Artikel 20 Leiding - Gas
20.1 Bestemmingsomschrijving
De voor "
Leiding - Gas
" aangewezen gronden zijn, behalve voor de andere daar voorkomende bestemming(en), mede bestemd voor:
-
a. het transport van gas via een hogedruk aardgastransportleiding en hogedruk gasvoedingsleiding;
-
b. de bescherming, het beheer en het onderhoud van de leidingen;
waarbij de bestemmingsbreedte 4 meter bedraagt, gemeten aan weerszijden uit het hart van de leiding.
Een en ander met bijbehorende voorzieningen.
20.2 Bouwregels
Op de voor “
Leiding - Gas
" aangewezen gronden mogen in afwijking van het bepaalde in de afzonderlijke artikelen, uitsluitend bouwwerken ten dienste van de bedoelde leiding worden gebouwd. Overige gebouwen en bouwwerken, geen gebouwen zijnde, zijn niet toegestaan uit oogpunt van externe veiligheid en energieleveringzekerheid.
20.3 Afwijken van de bouwregels
Bij omgevingsvergunning kan worden afgeweken van het bepaalde in
20.2
, mits de bouwhoogte niet meer dan 3 meter bedraagt, onder de voorwaarden dat:
-
a. door de bouw of plaatsing of de aanwezigheid van een bouwwerk geen schade wordt of kan worden toegebracht aan de in
20.1
omschreven doeleinden;
-
b. alvorens burgemeester en wethouders een omgevingsvergunning verlenen, zij de beheersinstantie van de betrokken leidingen horen.

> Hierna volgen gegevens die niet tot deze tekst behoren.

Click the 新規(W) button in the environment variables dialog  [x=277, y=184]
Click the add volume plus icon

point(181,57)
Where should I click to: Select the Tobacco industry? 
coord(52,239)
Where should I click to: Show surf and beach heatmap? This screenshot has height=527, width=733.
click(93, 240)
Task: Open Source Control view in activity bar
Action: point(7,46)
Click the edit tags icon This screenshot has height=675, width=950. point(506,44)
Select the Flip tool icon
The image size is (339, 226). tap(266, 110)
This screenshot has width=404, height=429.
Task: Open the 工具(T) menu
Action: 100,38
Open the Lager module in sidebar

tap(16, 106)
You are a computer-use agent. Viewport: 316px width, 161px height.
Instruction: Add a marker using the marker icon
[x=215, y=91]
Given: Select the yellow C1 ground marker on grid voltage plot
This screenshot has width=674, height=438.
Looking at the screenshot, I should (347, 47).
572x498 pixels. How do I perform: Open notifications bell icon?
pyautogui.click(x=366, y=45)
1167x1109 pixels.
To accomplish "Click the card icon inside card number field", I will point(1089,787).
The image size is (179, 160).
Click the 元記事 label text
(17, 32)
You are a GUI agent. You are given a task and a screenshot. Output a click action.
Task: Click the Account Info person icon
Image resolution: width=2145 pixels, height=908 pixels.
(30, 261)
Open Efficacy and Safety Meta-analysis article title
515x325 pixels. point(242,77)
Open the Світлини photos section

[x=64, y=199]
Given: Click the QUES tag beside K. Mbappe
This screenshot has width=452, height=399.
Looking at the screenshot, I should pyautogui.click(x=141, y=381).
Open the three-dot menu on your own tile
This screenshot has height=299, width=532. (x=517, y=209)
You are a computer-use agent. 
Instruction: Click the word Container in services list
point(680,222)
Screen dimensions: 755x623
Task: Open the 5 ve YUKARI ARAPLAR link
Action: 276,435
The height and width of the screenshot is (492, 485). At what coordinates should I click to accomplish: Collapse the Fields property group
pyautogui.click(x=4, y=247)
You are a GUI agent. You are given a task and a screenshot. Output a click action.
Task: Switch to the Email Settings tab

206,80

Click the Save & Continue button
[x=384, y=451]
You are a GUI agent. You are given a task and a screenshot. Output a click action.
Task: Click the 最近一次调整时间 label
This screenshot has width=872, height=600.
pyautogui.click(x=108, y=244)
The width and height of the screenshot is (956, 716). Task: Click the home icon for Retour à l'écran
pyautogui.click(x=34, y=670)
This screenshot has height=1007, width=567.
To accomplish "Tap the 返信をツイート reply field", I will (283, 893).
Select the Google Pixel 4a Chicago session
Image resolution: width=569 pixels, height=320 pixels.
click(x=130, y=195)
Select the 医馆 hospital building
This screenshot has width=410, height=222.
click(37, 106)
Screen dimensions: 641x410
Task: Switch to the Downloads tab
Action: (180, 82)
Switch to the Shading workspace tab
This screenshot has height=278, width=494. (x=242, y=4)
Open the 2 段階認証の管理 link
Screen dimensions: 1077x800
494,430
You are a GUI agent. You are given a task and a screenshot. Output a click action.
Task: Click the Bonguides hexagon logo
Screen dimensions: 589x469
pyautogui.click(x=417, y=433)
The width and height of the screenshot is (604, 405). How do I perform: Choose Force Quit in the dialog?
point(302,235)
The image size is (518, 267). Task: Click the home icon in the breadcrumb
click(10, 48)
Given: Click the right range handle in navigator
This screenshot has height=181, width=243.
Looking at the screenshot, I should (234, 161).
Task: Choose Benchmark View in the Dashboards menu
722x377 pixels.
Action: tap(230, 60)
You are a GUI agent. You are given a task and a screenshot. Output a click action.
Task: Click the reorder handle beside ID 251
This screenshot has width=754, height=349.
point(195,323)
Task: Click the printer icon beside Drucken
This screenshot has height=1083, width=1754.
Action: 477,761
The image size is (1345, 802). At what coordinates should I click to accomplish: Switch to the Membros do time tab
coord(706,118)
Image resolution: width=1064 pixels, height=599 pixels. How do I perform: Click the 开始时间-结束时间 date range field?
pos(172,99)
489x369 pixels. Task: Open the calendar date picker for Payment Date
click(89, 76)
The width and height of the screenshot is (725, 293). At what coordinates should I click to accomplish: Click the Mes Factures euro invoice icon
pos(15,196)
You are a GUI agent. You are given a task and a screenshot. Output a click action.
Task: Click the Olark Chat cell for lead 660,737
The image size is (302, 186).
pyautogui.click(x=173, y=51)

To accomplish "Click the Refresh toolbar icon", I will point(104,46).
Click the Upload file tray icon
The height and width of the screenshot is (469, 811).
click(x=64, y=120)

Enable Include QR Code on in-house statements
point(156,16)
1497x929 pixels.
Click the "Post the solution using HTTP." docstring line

20.4 Omgevingsvergunning voor het uitvoeren een werk, geen bouwwerk zijnde, of van werkzaamheden
20.4.1 Algemeen
Het is verboden zonder omgevingsvergunning de volgende werken, geen bouwwerken zijnde, of werkzaamheden uit te voeren:
-
a. het aanleggen of verharden van wegen, paden of parkeergelegenheden en het aanbrengen van andere oppervlakteverhardingen;
-
b. het aanleggen van waterlopen of het vergraven, verruimen of dempen van bestaande waterlopen;
-
c. het wijzigen van het bestaande bodemniveau door ophogingen, afgravingen of het verrichten van andere graafwerkzaamheden;
-
d. het uitvoeren van heiwerkzaamheden of het op andere wijze indrijven van voorwerpen in de grond;
-
e. het aanbrengen van andere leidingen dan waarop deze dubbelbestemming toeziet;
-
f. het aanbrengen, vellen- en of rooien van bomen of beplantingen, welke dieper wortelen dan 0,75 meter;
-
g. het plaatsen van onroerende objecten zoals lichtmasten, wegwijzers en ander straatmeubilair;
-
h. het verrichten van grond roeractiviteiten (bijvoorbeeld het aanbrengen van rioleringen, kabels, leidingen en drainage);
-
i. diepploegen.
20.4.2 Uitzonderingen op verbod
Het onder
20.4.1
bepaalde is niet van toepassing voor:
-
a. werkzaamheden, normale onderhoudswerkzaamheden zijnde;
-
b. werken of werkzaamheden van ondergeschikte betekenis;
-
c. voor het periodiek kappen van hakhout, voor zover betreffende de normale uitoefening van het toegelaten bodemgebruik en voor zover de Boswet of krachtens die Wet gestelde voorschriften van toepassing zijn;
-
d. voor normaal spitwerk tot een diepte van niet meer dan 0,30 meter;
-
e. voor werken en werkzaamheden waarop de verordening op ontgrondingen in Limburg van toepassing is;
-
f. beplanting die voorkomt op de beplantingslijst van de leidingbeheerder;
-
g. werkzaamheden die mechanisch worden uitgevoerd en daarmee vallen onder de werking van de Wet Informatie Uitwisseling Ondergrondse Netwerken;
-
h. werken en werkzaamheden die reeds in uitvoering zijn op het tijdstip van het van kracht worden van het plan;
-
i. werken en werkzaamheden die mogen worden uitgevoerd krachtens een reeds verleende vergunning;
-
j. werken en werkzaamheden die worden uitgevoerd ten behoeve van de instandhouding van de leiding(en).
20.4.3 Procedure
Alvorens te beslissen over een aanvraag voor een omgevingsvergunning wint het college van burgemeester en wethouders schriftelijk advies in bij de leidingbeheerder. Het vermelde advies betreft de belangen in verband met de veilige ligging van de leiding en het voorkomen van schade aan de leiding.